Wahrscheinlich dachte Alves auch an seinen Mitspieler Sergio Agüero, der Ende Oktober während eines Ligaspiels zusammenbrach, keine Luft bekam, sich an die Brust fasste. Die spätere Diagnose: Herzrhythmusstörungen. Vor einer Woche gab Agüero, 33, sein Karriereende bekannt. Die Internetliste ist wieder länger geworden. Wer den Argentinier googelt, bekommt zunächst den Suchbegriff „geimpft“ vorgeschlagen. Über seinen Impfstatus ist nichts bekannt.
Beweise? Quellen? Nee, dann lassen wir besser das Schwurbeln
Die Frage, ob Christian Eriksen jemals wieder professionell Fußball spielen wird, könnte schon bald beantwortet werden. Gerüchten zufolge könnte Ajax Amsterdam an einem Spielertausch mit Inter Mailand interessiert sein. Im Gegensatz zur niederländischen Eredivisie verbietet die italienische Serie A den Einsatz von Spielern, die einen Defibrillator unter der Haut tragen. So wie Amsterdams Daley Blind. So wie Daniel Engelbrecht vom damaligen Drittligisten Stuttgarter Kickers, der 2014 – Herzmuskelentzündung, chronische Herzrhythmusstörungen – nach vier Operationen noch einmal zurückkehrte auf den Platz, als erster Spieler in Deutschland. Die Probleme blieben, drei Jahre später gab Engelbrecht den Fußball auf.
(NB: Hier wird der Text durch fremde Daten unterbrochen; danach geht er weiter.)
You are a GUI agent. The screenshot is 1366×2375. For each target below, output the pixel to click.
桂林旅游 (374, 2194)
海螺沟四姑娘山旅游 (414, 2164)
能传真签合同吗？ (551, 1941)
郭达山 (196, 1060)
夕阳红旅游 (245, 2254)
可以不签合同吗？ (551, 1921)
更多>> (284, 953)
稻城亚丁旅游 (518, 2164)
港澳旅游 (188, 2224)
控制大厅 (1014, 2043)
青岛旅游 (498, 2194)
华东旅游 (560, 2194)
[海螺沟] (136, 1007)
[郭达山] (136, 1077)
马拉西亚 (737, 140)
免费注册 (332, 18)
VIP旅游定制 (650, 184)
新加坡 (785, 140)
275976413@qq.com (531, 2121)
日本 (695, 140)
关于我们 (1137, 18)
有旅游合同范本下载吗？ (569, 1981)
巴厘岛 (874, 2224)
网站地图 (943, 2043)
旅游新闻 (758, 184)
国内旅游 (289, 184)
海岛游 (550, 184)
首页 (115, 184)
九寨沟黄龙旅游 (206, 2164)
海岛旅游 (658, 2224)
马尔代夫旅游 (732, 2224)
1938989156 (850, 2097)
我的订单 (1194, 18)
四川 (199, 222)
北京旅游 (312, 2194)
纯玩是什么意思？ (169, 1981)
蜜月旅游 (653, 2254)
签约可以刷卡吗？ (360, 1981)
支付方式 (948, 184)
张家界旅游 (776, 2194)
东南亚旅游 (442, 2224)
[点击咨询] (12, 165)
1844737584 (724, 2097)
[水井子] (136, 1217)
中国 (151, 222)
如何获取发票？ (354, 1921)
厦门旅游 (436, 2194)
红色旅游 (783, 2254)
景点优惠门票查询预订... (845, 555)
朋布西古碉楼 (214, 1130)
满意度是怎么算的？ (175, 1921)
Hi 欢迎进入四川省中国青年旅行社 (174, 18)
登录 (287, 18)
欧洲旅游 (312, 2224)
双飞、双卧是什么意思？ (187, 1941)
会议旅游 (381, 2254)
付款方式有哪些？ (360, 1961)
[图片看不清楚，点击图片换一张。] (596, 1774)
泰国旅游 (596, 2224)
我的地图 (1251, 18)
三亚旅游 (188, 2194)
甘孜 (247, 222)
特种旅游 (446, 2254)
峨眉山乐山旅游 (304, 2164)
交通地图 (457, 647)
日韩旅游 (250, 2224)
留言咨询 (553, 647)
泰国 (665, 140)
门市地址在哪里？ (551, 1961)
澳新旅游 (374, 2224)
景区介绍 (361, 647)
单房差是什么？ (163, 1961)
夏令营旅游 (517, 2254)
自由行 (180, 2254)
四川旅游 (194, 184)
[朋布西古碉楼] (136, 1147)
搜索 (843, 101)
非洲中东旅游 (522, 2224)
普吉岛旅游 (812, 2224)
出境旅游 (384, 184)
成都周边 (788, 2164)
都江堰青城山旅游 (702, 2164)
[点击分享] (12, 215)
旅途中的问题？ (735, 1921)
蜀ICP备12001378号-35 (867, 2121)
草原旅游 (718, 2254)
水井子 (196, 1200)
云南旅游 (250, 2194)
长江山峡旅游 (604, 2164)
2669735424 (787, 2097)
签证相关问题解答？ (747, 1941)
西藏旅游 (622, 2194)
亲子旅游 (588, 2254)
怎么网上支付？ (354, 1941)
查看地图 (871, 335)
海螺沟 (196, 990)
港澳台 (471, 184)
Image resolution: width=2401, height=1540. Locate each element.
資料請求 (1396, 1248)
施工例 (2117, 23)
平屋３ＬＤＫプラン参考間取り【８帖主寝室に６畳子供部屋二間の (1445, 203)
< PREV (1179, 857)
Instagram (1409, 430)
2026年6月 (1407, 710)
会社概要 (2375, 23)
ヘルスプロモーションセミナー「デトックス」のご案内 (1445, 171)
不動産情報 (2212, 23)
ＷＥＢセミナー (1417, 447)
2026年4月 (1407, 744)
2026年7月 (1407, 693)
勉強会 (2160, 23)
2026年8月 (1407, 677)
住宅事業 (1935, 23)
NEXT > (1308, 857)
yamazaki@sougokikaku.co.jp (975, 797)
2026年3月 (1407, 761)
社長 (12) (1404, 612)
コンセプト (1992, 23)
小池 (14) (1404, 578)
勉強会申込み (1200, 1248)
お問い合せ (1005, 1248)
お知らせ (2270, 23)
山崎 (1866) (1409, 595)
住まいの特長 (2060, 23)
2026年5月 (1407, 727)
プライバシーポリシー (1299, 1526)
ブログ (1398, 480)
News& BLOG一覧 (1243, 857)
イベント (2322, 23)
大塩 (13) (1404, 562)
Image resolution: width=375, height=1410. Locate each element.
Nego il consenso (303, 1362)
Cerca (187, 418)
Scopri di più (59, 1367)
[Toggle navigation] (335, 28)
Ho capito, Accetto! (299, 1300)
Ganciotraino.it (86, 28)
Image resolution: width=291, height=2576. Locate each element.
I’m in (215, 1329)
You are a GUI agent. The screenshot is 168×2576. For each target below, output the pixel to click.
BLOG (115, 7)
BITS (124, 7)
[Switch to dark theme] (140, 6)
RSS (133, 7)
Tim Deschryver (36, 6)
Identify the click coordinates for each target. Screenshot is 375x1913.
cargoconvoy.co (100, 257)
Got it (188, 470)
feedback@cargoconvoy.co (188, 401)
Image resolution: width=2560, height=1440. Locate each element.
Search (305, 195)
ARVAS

Das Spendenvideo auf Instagram liefert zwar keinen Hinweis auf Eriksens weiteren Karriereweg. Er selbst hat sich noch nicht geäußert. Doch es fällt schon auf, dass alle lesenden Nationalmannschaftskollegen T-Shirts mit Sponsorenaufschriften tragen. Nur Eriksen nicht. Als gehörte er nicht mehr dazu. Beweise? Quellen? Nee, dann lasse ich mal besser das Schwurbeln.